La mairesse évoque d’ailleurs la possibilité que l’arrondissement resserre sa réglementation afin que la fusion de deux logements « ne soit aucunement de plein droit ». Une demande de dérogation serait alors exigée systématiquement. « C’est dommage, parce que pour un simple propriétaire occupant, ça va lui coûter plus cher de réaliser son projet, mais si ça permet de prévenir des abus, on va le faire. On ne l’exclut pas », indique Mme Mauger. L’arrondissement ne peut toutefois pas interdire complètement les évictions liées à des travaux majeurs d’agrandissement, puisque le Code civil du Québec le permet, rappelle l’élue.

Sans permis

 

Le Devoir a par ailleurs appris que Mathieu Gauthier et Dominic Giard ont acheminé des lettres concernant des avis de non-renouvellement de bail à plusieurs locataires avant d’être officiellement propriétaires des bâtiments où logent ceux-ci. Dans certains immeubles où des locataires ont déjà quitté les lieux sous la pression des deux investisseurs, ces derniers n’ont toujours obtenu aucun permis de la part de l’arrondissement, a confirmé celui-ci par courriel. C’est notamment le cas de bâtiments situés sur les rues Godin et Moffat.

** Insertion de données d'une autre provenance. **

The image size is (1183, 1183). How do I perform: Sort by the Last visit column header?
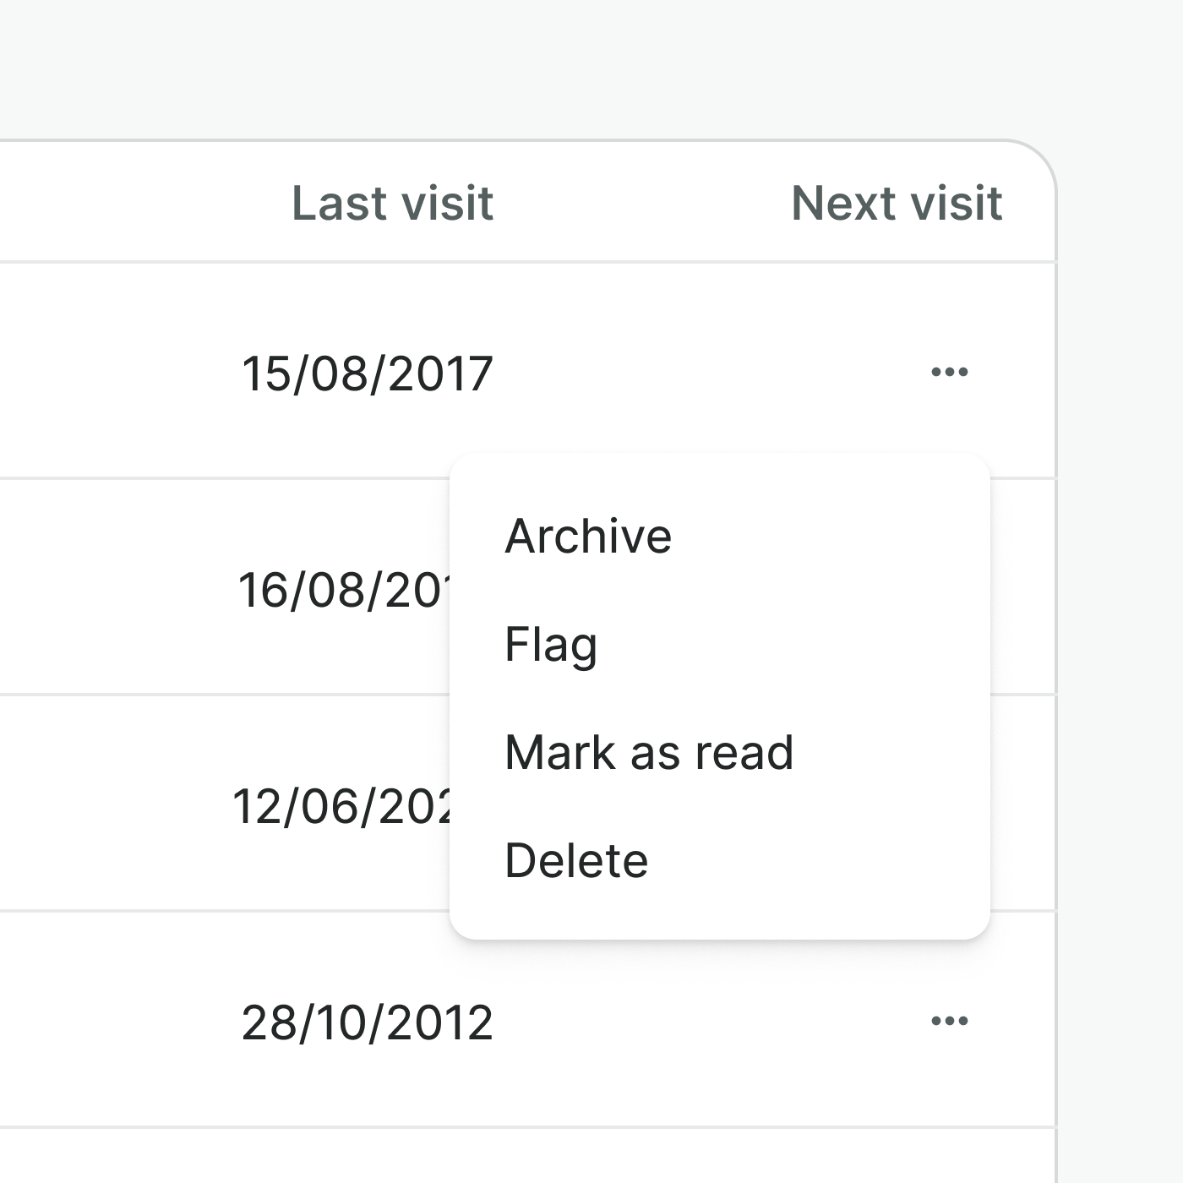tap(392, 203)
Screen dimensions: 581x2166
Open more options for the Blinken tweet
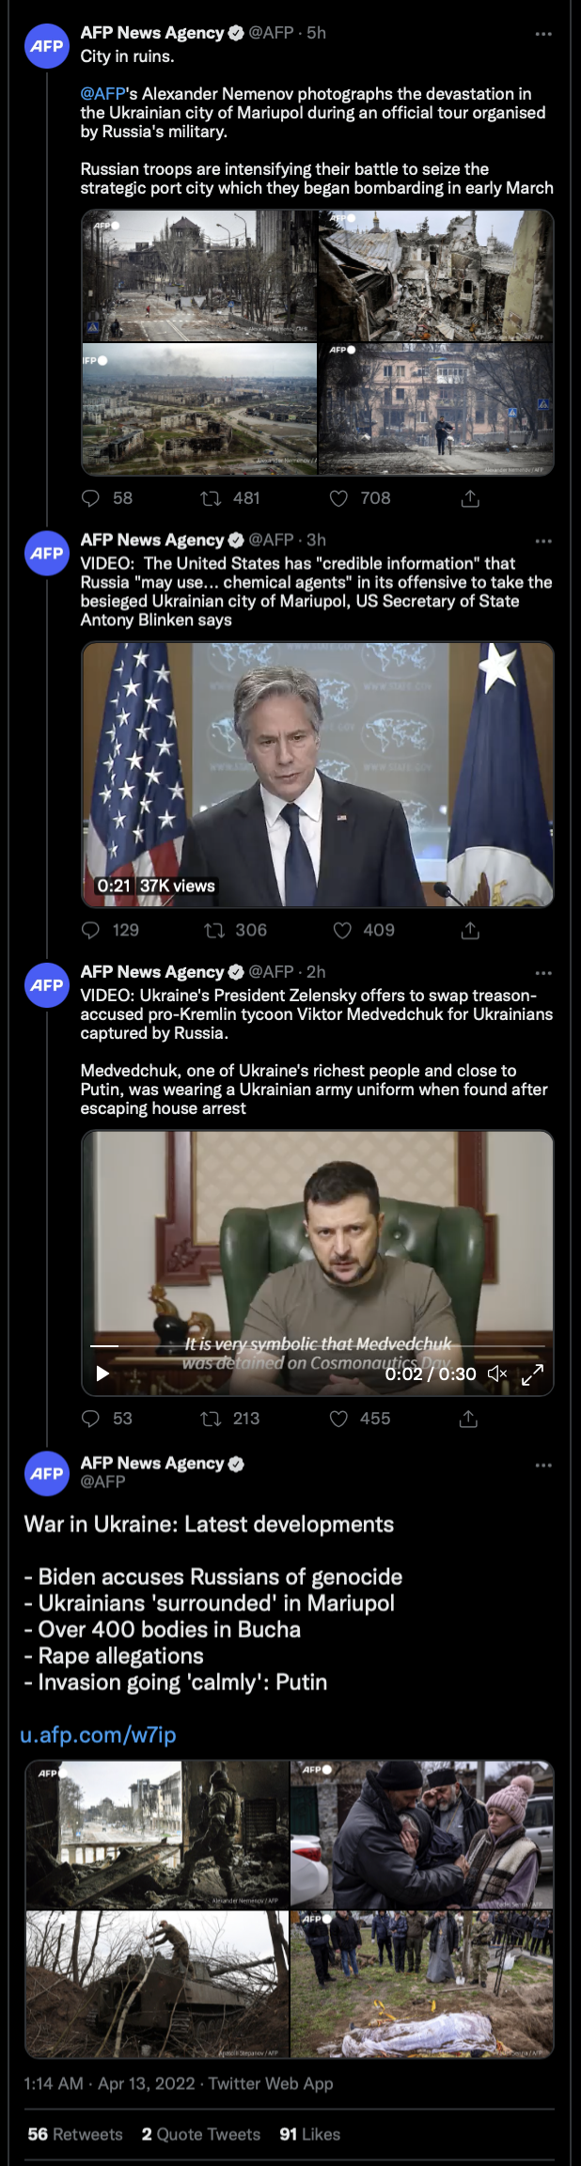click(543, 542)
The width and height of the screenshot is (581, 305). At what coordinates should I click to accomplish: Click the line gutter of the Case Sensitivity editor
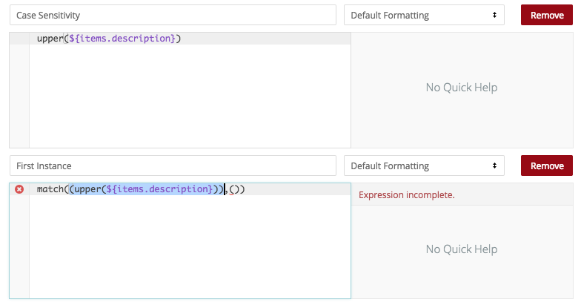[19, 91]
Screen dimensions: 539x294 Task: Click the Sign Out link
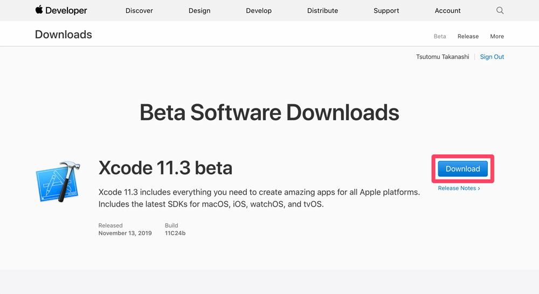point(492,57)
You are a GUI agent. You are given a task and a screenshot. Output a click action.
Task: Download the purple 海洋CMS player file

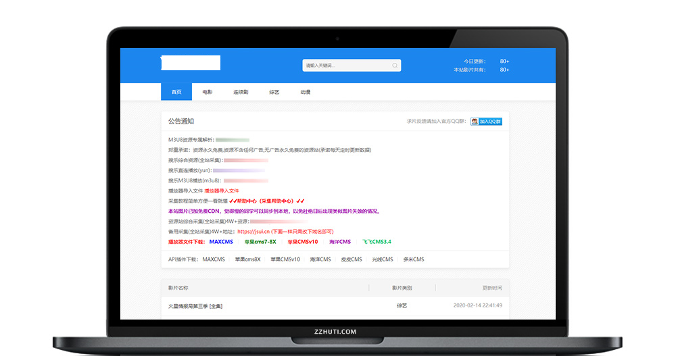(340, 241)
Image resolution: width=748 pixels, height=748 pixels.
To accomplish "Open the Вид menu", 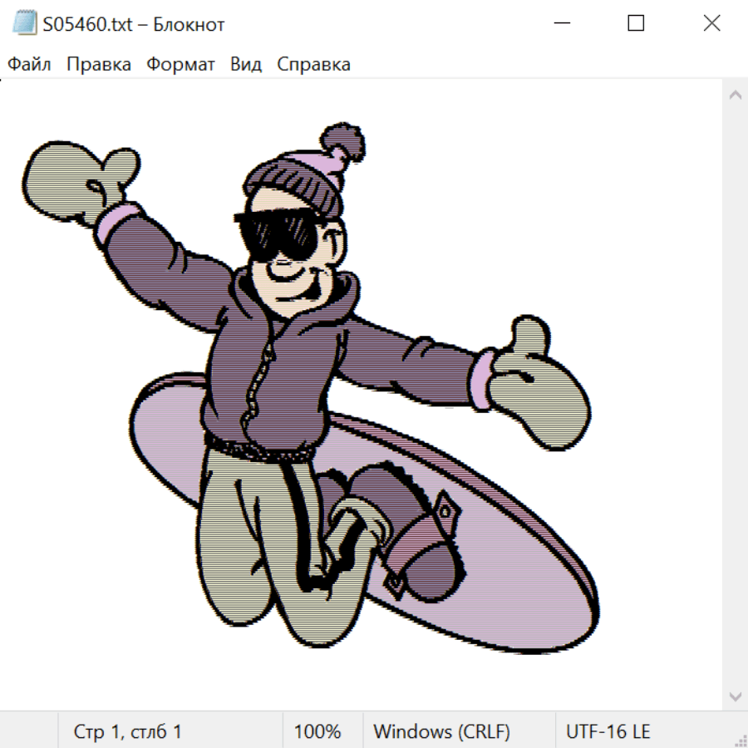I will tap(246, 65).
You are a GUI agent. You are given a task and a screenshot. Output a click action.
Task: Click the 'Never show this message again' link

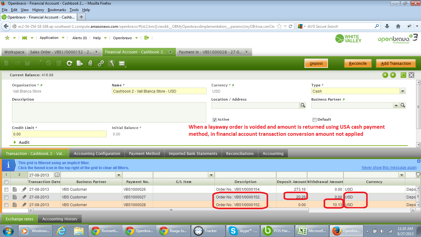pyautogui.click(x=389, y=168)
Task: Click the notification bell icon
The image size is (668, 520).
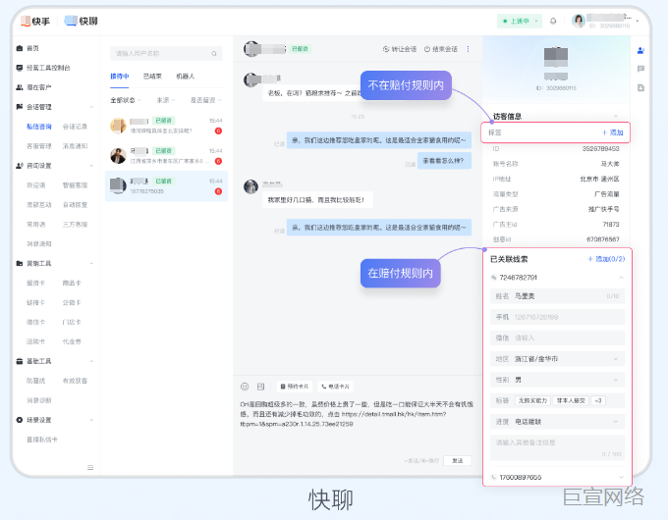Action: click(x=553, y=21)
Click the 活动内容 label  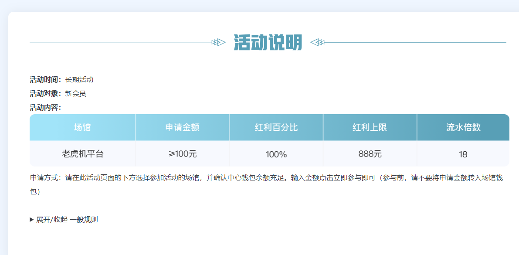coord(45,107)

« Nous respectons les règlements du TAL, respectons toutes les lois et tous les règlements municipaux et améliorons Verdun, en agissant en bons citoyens corporatifs », assure pour sa part Mathieu Gauthier.

Certaines lettres acheminées par l’entrepreneur à des locataires, en plus de préciser que les actions des investisseurs respectent le cadre légal en vigueur, ajoutent que celles-ci sont « encouragées » par l’arrondissement de même que par « plusieurs de ses élus ». Des propos qui ont fait bondir Marie-Andrée Mauger.

« On peut entretenir le patrimoine bâti sans avoir de telles manœuvres pour sortir les locataires systématiquement et faire des rénovations majeures. Ce n’est pas vrai que c’est encouragé par l’arrondissement, et je ne veux plus voir cette citation-là dans les lettres de M. Gauthier », insiste-t-elle.

M. Gauthier s’est pour sa part fait avare de commentaires sur cette mention dans certaines de ses lettres à des locataires. « Je ne commenterai pas plus les conversations privées que j’ai eues avec des élus au fil des années, dans toutes sortes de contextes, car je suis résident du quartier », a-t-il écrit.